Rituals: “Objective Dramatisation of the Subjective Art of Self-perfection” ~ Swami Chinmayananda

[Excerpts from letters and articles by Swami Chinmayananda]

Ritualism is a Demonstration. Vedantic Sadhana demonstrated in actual practice is — RITUAL.

Rituals are an objective dramatisation of the Subjective Art of Self-perfection. They are means to a greater end; but a majority of us have come to confuse the means to be the fulfilment in themselves. Rituals have an elementary purpose, without which nothing higher is possible; but to continue wasting the entire life in mere ritualism, would be a terrible wastage. Rituals are conceived and prescribed to help bring into expression the correct attitude (bhavana) of the mind — which is the goal of all spiritual practices. However great the ritual, and however strictly it has been performed, the performer can only hope a comparative success and can reach, at best, only a mid-station in his voyage to Truth!

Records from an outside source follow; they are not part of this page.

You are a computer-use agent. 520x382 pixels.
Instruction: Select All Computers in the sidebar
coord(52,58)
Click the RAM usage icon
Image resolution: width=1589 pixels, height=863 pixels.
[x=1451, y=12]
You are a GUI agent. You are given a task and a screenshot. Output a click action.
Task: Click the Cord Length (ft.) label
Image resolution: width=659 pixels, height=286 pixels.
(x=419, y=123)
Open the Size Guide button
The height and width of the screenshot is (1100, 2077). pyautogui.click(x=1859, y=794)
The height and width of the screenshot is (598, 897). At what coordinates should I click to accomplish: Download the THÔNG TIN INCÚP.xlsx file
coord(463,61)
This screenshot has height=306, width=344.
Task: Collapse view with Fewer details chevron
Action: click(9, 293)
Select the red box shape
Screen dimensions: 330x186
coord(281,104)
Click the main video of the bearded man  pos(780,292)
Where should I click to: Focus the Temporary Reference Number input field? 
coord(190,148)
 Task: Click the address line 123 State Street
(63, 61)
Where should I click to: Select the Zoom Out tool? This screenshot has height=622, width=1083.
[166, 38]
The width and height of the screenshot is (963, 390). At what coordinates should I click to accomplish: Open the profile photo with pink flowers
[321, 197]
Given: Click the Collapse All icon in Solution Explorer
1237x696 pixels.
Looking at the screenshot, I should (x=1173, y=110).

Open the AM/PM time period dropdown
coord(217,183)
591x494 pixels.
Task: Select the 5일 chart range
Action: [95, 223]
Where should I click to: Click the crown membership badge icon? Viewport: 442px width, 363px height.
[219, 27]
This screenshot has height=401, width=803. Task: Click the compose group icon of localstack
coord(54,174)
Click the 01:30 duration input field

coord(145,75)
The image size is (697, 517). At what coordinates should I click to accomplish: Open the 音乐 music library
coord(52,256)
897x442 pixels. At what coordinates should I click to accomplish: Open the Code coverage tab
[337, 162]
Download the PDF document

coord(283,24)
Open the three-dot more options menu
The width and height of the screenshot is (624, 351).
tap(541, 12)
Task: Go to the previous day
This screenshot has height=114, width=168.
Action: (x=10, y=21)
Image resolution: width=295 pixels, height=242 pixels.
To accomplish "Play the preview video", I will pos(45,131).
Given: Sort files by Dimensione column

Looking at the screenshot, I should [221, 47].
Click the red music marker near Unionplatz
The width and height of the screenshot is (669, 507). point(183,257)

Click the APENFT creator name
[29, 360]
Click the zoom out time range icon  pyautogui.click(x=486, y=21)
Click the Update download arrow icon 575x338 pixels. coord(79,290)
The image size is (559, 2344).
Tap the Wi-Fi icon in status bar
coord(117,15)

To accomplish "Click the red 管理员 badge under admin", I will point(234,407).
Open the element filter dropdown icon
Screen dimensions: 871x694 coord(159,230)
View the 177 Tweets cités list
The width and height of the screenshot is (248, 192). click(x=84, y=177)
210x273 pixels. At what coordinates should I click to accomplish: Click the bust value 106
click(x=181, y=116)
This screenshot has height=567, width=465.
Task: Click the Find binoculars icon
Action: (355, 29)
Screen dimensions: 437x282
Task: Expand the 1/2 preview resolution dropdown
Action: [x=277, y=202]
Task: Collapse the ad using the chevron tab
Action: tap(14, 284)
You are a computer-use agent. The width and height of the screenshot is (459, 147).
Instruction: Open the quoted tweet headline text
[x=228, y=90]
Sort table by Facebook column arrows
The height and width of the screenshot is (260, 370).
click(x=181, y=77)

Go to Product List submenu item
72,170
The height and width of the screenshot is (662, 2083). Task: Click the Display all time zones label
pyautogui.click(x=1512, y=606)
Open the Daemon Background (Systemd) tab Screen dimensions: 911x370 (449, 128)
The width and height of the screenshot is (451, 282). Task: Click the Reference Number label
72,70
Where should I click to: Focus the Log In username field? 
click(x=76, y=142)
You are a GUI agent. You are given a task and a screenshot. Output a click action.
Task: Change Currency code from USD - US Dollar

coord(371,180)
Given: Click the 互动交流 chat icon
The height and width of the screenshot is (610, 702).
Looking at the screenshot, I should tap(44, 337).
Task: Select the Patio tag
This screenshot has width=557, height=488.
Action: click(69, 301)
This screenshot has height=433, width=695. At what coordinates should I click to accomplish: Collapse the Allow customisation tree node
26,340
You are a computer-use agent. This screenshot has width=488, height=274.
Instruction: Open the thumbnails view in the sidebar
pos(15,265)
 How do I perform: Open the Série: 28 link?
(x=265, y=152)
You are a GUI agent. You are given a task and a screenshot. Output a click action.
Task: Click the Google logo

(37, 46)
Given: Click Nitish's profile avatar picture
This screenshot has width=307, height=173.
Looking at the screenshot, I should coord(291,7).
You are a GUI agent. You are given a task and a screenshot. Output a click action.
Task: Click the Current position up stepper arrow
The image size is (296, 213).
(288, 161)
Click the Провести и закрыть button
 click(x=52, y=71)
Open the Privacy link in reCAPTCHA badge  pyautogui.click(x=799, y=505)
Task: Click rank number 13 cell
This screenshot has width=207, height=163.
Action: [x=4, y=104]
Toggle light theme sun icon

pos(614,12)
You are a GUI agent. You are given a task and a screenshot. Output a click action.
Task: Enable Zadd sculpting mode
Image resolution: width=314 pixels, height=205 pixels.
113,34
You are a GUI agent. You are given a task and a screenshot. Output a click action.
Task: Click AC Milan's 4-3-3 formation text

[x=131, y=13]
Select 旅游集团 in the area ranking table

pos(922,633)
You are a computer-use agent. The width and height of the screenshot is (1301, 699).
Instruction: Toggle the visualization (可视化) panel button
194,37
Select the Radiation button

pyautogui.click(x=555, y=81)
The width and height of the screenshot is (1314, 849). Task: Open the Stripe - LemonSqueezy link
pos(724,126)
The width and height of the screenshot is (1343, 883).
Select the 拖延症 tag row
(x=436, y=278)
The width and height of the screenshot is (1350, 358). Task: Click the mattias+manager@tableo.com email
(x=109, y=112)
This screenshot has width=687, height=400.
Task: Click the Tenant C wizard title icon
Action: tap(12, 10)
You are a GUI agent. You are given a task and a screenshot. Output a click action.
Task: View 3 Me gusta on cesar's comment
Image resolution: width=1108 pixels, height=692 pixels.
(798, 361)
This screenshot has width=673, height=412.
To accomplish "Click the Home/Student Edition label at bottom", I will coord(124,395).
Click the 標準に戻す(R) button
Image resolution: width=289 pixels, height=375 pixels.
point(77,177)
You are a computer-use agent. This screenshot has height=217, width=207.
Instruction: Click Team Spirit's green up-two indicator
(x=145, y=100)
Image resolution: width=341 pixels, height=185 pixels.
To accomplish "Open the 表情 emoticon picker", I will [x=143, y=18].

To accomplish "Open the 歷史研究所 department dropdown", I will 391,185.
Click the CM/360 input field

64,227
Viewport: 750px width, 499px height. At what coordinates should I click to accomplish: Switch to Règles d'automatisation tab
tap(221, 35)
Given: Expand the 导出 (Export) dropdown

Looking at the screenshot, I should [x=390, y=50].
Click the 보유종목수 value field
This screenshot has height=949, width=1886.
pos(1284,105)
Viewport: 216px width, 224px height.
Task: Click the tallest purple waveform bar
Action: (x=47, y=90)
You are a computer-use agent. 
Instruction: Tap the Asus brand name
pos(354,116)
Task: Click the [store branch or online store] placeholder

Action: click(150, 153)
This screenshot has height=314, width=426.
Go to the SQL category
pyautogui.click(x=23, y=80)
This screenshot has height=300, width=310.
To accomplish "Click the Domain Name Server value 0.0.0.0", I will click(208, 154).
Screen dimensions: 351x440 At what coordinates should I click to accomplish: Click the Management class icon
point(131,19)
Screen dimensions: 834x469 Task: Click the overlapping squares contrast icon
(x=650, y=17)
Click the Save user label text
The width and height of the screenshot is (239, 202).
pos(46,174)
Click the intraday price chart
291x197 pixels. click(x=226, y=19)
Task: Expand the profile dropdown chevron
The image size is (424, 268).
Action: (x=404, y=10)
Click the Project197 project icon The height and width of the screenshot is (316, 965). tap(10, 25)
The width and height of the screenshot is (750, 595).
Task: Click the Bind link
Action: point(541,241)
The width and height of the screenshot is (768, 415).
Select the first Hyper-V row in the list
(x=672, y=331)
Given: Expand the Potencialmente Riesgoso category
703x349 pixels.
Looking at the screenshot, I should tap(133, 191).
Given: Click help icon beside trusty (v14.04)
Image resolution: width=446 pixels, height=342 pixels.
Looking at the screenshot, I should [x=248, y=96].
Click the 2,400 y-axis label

A seeker should, in his initial stages of sadhana, follow the rituals diligently — it is not merely a faithful and blind performance, but a regular practice which is continuous, intelligent, fresh and cheerful. Rituals followed as a routine lose all their potency. A routine in itself cannot constructively re-create a developed human personality. It is only a deliberate intelligent training of the head and heart of an individual, gained through diligent “abhyas” that can bring about the desired effect. A dull habit, or an inert routine pursued under the blind force of a dead faith is ineffectual and quite undesirable as a measure in the spiritual revival of an individual. 

Rituals have a place in the spiritual sadhana. Rituals in themselves cannot and will not lead a seeker to his goal. An act, however noble, cannot in its result procure the Eternal, the act being itself a finite one. Rituals when performed with devotion and without any desires for their fruits have a unique capacity of integrating the personality of the seeker. When a seeker has practised for long the ritualistic worship, he develops, by his life of self-control, concentration and purity, more and more in his capacities of the mind and intellect. These are to be brought into full play in the study of the Jnana-kanda — the Upanishads. 

In ritualism, when the divine acts are pursued with an intention to gain the fruits thereof, the individual, in proportion to his diligence and acquired mental strength, comes to enjoy the fruits, but the same ritualism, when pursued without a demand for the fruits thereof, result in an efficient integration of the upasaka’s inner personality. All ritualism is only to prepare the seeker for higher and higher meditations.

Ritualism has deep significance and suggestiveness. One who does not know the exact implication will only be following the routine process of chanting and doing the prescribed action without benefiting himself and feeling any sense of inspiration. Upanishad is very insistent and the Vedas with equal emphasis, roar that without a correct knowledge of, not only the rules of the karma but also the full significance of it, ritualism has no effect at all. Therefore, it is the “intellectual faculty” that is the true performer of all Rituals.